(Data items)
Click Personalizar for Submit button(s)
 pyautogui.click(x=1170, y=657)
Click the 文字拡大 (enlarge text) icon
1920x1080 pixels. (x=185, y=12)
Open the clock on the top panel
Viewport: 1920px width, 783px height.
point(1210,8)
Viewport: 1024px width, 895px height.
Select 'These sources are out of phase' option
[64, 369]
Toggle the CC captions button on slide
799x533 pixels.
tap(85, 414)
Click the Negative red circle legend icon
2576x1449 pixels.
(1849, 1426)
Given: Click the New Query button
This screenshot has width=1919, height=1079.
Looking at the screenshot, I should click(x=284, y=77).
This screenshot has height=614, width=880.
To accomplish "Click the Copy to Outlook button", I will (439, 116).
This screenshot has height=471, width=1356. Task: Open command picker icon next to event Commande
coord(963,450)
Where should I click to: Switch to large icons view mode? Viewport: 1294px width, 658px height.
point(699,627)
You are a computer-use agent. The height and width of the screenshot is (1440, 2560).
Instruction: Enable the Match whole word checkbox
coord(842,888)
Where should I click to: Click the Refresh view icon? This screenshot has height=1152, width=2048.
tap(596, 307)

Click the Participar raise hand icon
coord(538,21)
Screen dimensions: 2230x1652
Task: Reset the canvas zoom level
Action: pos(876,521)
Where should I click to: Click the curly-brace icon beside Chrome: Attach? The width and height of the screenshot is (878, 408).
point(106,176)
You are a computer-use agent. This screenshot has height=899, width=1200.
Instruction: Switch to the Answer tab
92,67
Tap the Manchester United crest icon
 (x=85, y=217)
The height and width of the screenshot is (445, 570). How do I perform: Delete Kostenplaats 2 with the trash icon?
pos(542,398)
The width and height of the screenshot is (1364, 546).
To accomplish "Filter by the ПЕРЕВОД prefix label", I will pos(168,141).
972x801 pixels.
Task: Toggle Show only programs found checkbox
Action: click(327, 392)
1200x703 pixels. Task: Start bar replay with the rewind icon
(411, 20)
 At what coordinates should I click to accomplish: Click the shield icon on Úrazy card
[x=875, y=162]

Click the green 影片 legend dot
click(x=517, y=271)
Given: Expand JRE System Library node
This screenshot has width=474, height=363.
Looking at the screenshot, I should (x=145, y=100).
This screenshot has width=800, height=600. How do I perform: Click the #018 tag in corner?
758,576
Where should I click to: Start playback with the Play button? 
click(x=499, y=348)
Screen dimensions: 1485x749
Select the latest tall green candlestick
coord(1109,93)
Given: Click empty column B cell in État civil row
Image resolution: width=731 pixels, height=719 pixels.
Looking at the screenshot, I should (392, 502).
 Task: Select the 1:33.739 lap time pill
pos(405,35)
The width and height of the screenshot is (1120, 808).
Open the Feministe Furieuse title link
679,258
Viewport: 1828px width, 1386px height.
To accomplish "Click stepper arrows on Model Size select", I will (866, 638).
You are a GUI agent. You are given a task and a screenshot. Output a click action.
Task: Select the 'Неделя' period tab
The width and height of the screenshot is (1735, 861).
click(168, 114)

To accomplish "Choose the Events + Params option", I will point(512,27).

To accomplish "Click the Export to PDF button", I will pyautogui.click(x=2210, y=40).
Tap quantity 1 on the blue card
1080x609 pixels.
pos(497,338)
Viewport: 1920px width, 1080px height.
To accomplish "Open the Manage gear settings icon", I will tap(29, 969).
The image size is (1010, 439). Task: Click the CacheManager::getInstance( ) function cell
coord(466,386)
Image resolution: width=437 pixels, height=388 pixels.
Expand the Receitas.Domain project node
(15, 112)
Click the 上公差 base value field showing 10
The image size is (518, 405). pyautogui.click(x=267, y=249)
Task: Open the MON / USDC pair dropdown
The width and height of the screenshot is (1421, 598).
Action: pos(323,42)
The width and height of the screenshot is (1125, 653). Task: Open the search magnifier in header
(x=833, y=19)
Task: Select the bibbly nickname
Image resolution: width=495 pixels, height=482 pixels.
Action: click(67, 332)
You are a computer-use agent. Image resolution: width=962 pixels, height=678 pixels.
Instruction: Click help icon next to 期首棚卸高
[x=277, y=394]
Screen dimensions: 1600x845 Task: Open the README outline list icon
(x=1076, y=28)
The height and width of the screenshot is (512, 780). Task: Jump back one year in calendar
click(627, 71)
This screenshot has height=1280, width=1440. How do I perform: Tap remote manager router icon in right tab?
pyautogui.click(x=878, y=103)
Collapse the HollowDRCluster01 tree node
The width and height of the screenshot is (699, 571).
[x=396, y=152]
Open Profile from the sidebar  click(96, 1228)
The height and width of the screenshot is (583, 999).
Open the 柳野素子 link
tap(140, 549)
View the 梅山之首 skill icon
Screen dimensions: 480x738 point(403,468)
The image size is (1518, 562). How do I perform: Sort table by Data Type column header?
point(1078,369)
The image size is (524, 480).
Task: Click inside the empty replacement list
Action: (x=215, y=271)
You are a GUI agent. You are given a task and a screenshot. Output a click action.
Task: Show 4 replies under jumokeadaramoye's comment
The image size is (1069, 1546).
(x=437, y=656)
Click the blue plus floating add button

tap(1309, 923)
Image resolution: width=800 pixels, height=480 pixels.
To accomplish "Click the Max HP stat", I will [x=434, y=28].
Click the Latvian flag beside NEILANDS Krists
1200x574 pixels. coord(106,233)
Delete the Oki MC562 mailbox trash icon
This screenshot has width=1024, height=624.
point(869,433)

Instructions for the task.
Please switch every "Viewport" in the data items to "Screen size" and write them out again, leaving everything else unchanged.

Solution below.
Click Personalizar for Submit button(s)
 pyautogui.click(x=1170, y=657)
Click the 文字拡大 (enlarge text) icon
1920x1080 pixels. (x=185, y=12)
Open the clock on the top panel
Screen size: 1920px width, 783px height.
point(1210,8)
Screen size: 1024px width, 895px height.
Select 'These sources are out of phase' option
[64, 369]
Toggle the CC captions button on slide
799x533 pixels.
tap(85, 414)
Click the Negative red circle legend icon
2576x1449 pixels.
(1849, 1426)
Given: Click the New Query button
This screenshot has width=1919, height=1079.
Looking at the screenshot, I should click(x=284, y=77).
This screenshot has height=614, width=880.
To accomplish "Click the Copy to Outlook button", I will (439, 116).
This screenshot has height=471, width=1356. Task: Open command picker icon next to event Commande
coord(963,450)
Where should I click to: Switch to large icons view mode? Screen size: 1294px width, 658px height.
point(699,627)
You are a computer-use agent. The height and width of the screenshot is (1440, 2560).
Instruction: Enable the Match whole word checkbox
coord(842,888)
Where should I click to: Click the Refresh view icon? This screenshot has height=1152, width=2048.
tap(596, 307)

Click the Participar raise hand icon
coord(538,21)
Screen dimensions: 2230x1652
Task: Reset the canvas zoom level
Action: pos(876,521)
Where should I click to: Click the curly-brace icon beside Chrome: Attach? The width and height of the screenshot is (878, 408).
point(106,176)
You are a computer-use agent. This screenshot has height=899, width=1200.
Instruction: Switch to the Answer tab
92,67
Tap the Manchester United crest icon
 (x=85, y=217)
The height and width of the screenshot is (445, 570). How do I perform: Delete Kostenplaats 2 with the trash icon?
pos(542,398)
The width and height of the screenshot is (1364, 546).
To accomplish "Filter by the ПЕРЕВОД prefix label", I will pos(168,141).
972x801 pixels.
Task: Toggle Show only programs found checkbox
Action: click(327, 392)
1200x703 pixels. Task: Start bar replay with the rewind icon
(411, 20)
 At what coordinates should I click to accomplish: Click the shield icon on Úrazy card
[x=875, y=162]

Click the green 影片 legend dot
click(x=517, y=271)
Given: Expand JRE System Library node
This screenshot has width=474, height=363.
Looking at the screenshot, I should (x=145, y=100).
This screenshot has width=800, height=600. How do I perform: Click the #018 tag in corner?
758,576
Where should I click to: Start playback with the Play button? 
click(x=499, y=348)
Screen dimensions: 1485x749
Select the latest tall green candlestick
coord(1109,93)
Given: Click empty column B cell in État civil row
Image resolution: width=731 pixels, height=719 pixels.
Looking at the screenshot, I should (392, 502).
 Task: Select the 1:33.739 lap time pill
pos(405,35)
The width and height of the screenshot is (1120, 808).
Open the Feministe Furieuse title link
679,258
Screen size: 1828px width, 1386px height.
To accomplish "Click stepper arrows on Model Size select", I will (866, 638).
You are a GUI agent. You are given a task and a screenshot. Output a click action.
Task: Select the 'Неделя' period tab
The width and height of the screenshot is (1735, 861).
click(168, 114)

To accomplish "Choose the Events + Params option", I will point(512,27).

To accomplish "Click the Export to PDF button", I will pyautogui.click(x=2210, y=40).
Tap quantity 1 on the blue card
1080x609 pixels.
pos(497,338)
Screen size: 1920px width, 1080px height.
To accomplish "Open the Manage gear settings icon", I will tap(29, 969).
The image size is (1010, 439). Task: Click the CacheManager::getInstance( ) function cell
coord(466,386)
Image resolution: width=437 pixels, height=388 pixels.
Expand the Receitas.Domain project node
(15, 112)
Click the 上公差 base value field showing 10
The image size is (518, 405). pyautogui.click(x=267, y=249)
Task: Open the MON / USDC pair dropdown
The width and height of the screenshot is (1421, 598).
Action: pos(323,42)
The width and height of the screenshot is (1125, 653). Task: Open the search magnifier in header
(x=833, y=19)
Task: Select the bibbly nickname
Image resolution: width=495 pixels, height=482 pixels.
Action: click(67, 332)
You are a computer-use agent. Image resolution: width=962 pixels, height=678 pixels.
Instruction: Click help icon next to 期首棚卸高
[x=277, y=394]
Screen dimensions: 1600x845 Task: Open the README outline list icon
(x=1076, y=28)
The height and width of the screenshot is (512, 780). Task: Jump back one year in calendar
click(627, 71)
This screenshot has height=1280, width=1440. How do I perform: Tap remote manager router icon in right tab?
pyautogui.click(x=878, y=103)
Collapse the HollowDRCluster01 tree node
The width and height of the screenshot is (699, 571).
[x=396, y=152]
Open Profile from the sidebar  click(96, 1228)
The height and width of the screenshot is (583, 999).
Open the 柳野素子 link
tap(140, 549)
View the 梅山之首 skill icon
Screen dimensions: 480x738 point(403,468)
The image size is (1518, 562). How do I perform: Sort table by Data Type column header?
point(1078,369)
The image size is (524, 480).
Task: Click inside the empty replacement list
Action: (x=215, y=271)
You are a GUI agent. You are given a task and a screenshot. Output a click action.
Task: Show 4 replies under jumokeadaramoye's comment
The image size is (1069, 1546).
(x=437, y=656)
Click the blue plus floating add button

tap(1309, 923)
Image resolution: width=800 pixels, height=480 pixels.
To accomplish "Click the Max HP stat", I will [x=434, y=28].
Click the Latvian flag beside NEILANDS Krists
1200x574 pixels. coord(106,233)
Delete the Oki MC562 mailbox trash icon
This screenshot has width=1024, height=624.
point(869,433)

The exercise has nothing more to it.